Competing interests: The authors have declared that no competing interests exist.
Introduction
Hypertension is influenced by multiple risk factors, among which high NaCl intake is one of the risk factors that has been studied the most. It is believed that increased NaCl intake elevates blood pressure and thus favoring the development of hypertension [1]. Considerable evidence indicated that it is the combination of Na+ and Cl-, rather than Na+ per se, is responsible for the development of salt-sensitive hypertension [1–5]. For example, in Dahl rats (an animal model of salt-sensitive hypertensive rat), selective loading with only Na+ or Cl− but not both failed to induce changes in blood pressure [2,6,7]. It has been indicated that decrease in absorption of Cl− in renal tubular might be the reason for why sodium salt in the absence of chloride could not be able to increase blood pressure in the Dahl salt-sensitive rat [8]. Cl− is the richest anion in both extracellular and intracellular environments of our body [9]. Therefore, it is not surprise that Cl− transport along the nephron is important in the regulation of extracellular fluid volume as well as blood pressure [10,11]. These results suggest that control of not only Na+ absorption but also Cl− absorption is critical for regulation of blood pressure and thus contributes to the development of salt-sensitive hypertension [2,9,10,12].

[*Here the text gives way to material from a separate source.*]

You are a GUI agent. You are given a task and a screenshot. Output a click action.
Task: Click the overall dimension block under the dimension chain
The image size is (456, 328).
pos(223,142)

The thick ascending limb (TAL) of the loop of Henle reabsorbs over one-fifth of the filtered NaCl while absorbing no water. By doing so, the TAL segment helps the nephron to establish and maintain the hypertonic medullary solute gradient, generate dilute tubular fluid, and thus plays important roles in regulating fluid volume and blood pressure [13–15]. Improper regulation of Cl− absorption by this segment has been implicated in salt-sensitive hypertension [14]. Cl− absorption is a two-step process in the TAL [16]. Cl− entries across the apical membrane via Na+-K+-2Cl− co-transporter. Generally, the proper function of Na+-K+-2Cl− co-transporter requires the simultaneous presence of all three ions, which means that the transport of Na+ and Cl− across the apical membrane is dependent on each other. Once inside the cell, Cl− exits across the basolateral membrane down a favorable electrochemical gradient through the basolateral Cl− channels. Ion-substitution experiment showed that the basolateral Cl− channels provide the major pathway for Cl− exit [17]. These results suggest that Cl− channels in the basolateral membrane play an important role in controlling Cl− absorption in the TAL.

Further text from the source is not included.